The Boys season four dropped on Amazon Prime recently... Are you watching?

The show, since its start in 2019, has been a hit with fans, but it wasn't always that way behind the scenes. Originally The Boys was intended to be a feature film directed by Adam McKay (Step Brothers, Anchorman) around 2009. Due to differences with the studio, the film entered development hell. It was reworked as a television series and picked up by Cinemax in 2016, with Seth Rogan set to produce. It was subsequently bought by Amazon MGM Studios and as they say, the rest is history.

Now on its fourth season, the show has been known to deviate greatly from the source material to reflect current events, but the satirical edge established by comic writer Garth Ennis is still there.

The Boys #1 dropped in 2006 via Wildstorm/DC. Recently a 9.8 CGC graded issue sold for $321 on eBay.

The series ran for six issues before it was cancelled. It was fortunately picked up by Dynamite where it ran from issue 7 to 72. The series spun off into several mini-series', including Herogasm, Highland Laddie, Dear Becky and Butcher, Baker, Candlestick Maker.

The success of the Prime Video series has caused the show to spin-off itself into two different series, The Boys Presents: Diabolical, an animated anthology show, which premiered in 2022. And then, Gen V, a live action series in 2023.

Gen V itself is based loosely around the series arc, "We Gotta Go Now," which encompasses issues #23-30. The run also features an epilogue of sorts for Ennis' other series The Preacher, when Proinsias Cassidy shows up as a bartender, which reveals that the two are featured in the same universe.

Who is Garth Ennis?

Garth Ennis is a Northern Irish comic writer born in 1970. In 1987, he befriended artist John McCrea, and in 1989, they began work on their first series, "Troubled Souls," which was featured in issue #15 of Crisis. The story ran for twelve issues until issue #27, excluding issue #20. The series was eventually compiled into a graphic novel in 1990. Not much sales data is available for this specific issue, but it could be a great pickup for Garth Ennis completists.

After a few Crisis related series and daliances with the "Troubled Souls" characters, Ennis began writing Judge Dredd, taking over for creator John Wagner. In 1991, he joined up with DC Comics and began writing Hellblazer, through DC's imprint Vertigo. This led to his 66-issue run of The Preacher, with artist Steve Dillon. It's considered Ennis' watershed work.

Issue #1 (CGC 9.8) recently sold for $255 on 6/15/2024 on eBay.

The series was eventually turned into an AMC TV show in 2016, which ran for four seasons before concluding in 2019.

Garth Ennis has been quoted as saying he was not originally a big fan of superheroes and often found them to be ridiculous. He said all of that changed when he read Frank Miller's Dark Knight Returns. Along with being a big fan of Miller, he said that writer Alan Moore is a big influence, and credits him with showing him how important creator owned work is. Ennis has managed to create his own very distinct characters while also working on titles like Punisher, Spider-Man, Ghost Rider, Thor and many others.

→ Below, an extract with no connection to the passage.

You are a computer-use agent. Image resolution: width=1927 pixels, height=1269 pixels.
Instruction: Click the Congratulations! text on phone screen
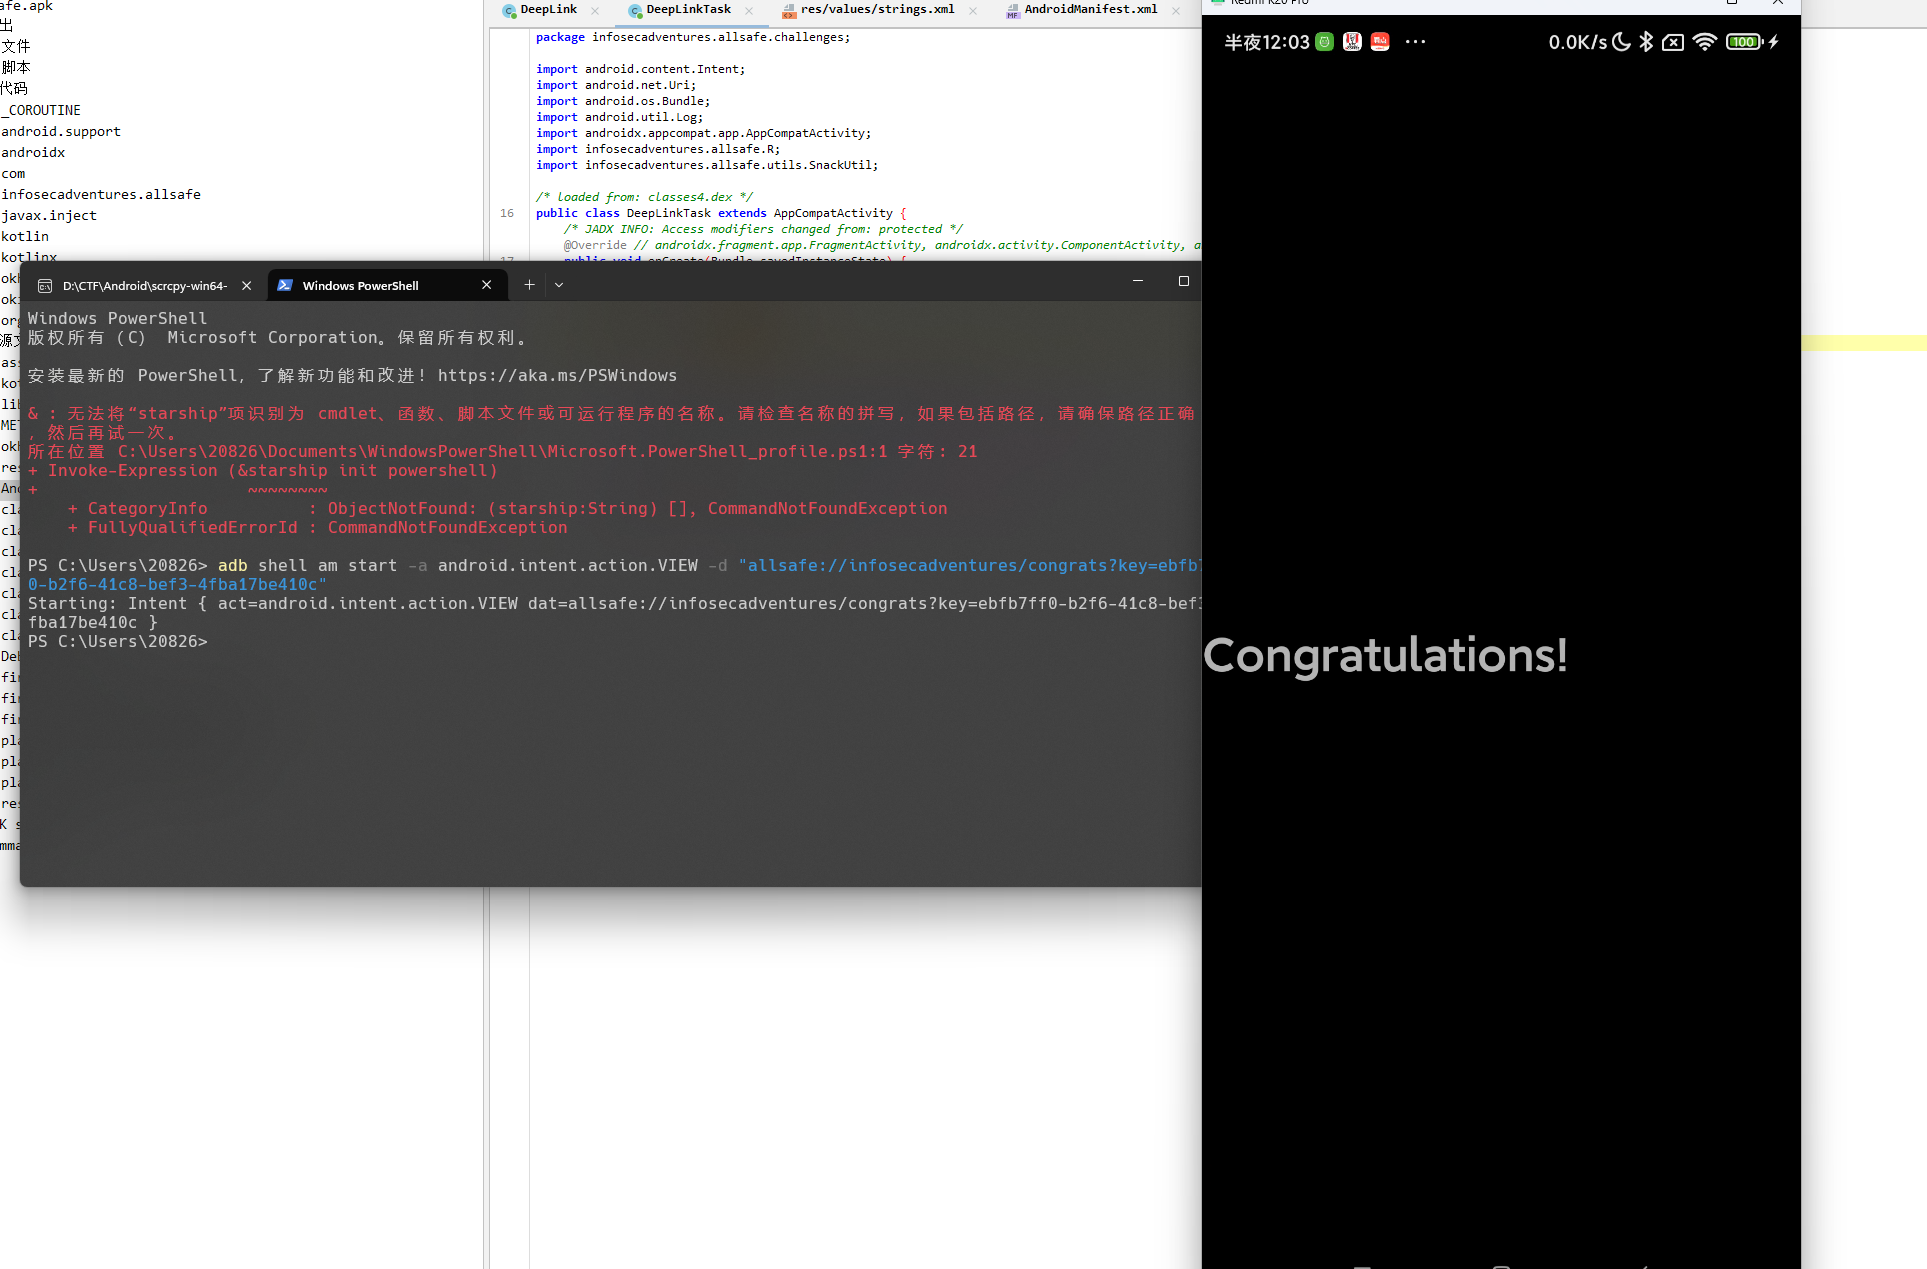tap(1385, 656)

Speaking of original characters, Garth Ennis resumed work with John McCrea for DC Comics for The Demon Annual #2, which introduces their "The Hitman" character. This issue recently sold for $250 (CGC 9.8) on 6/02/2024 via eBay.

Graded copies of The Hitman #1 goes for around $100 based on 2023 figures. The series subsequently ran for 61 issues.

For those new to Ennis' work, one can see a thorough line with his satire and overall disdain for organized religion and corporate politics. He's been a lifelong atheist, which can obviously be seen in The Preacher.

His work, along with other boundary pushing creators in the late 80s and 90s led to the softening of the comics code. His work is often tied to that of Avatar Press, who he worked for at periods. His push for free speech and anti-censorship paved a path for writers and artists to push outside of the big-two of comics publishing, DC and Marvel. And even within those structures he helped stretch what even they were willing to publish, whether it being through Marvel's Max or DC's Vertigo imprints, both aimed at mature readers.

So as you watch The Boys, Gen V or past episodes of Preacher, thank Garth Ennis and creators like him, for pushing art forward in bold and exciting ways.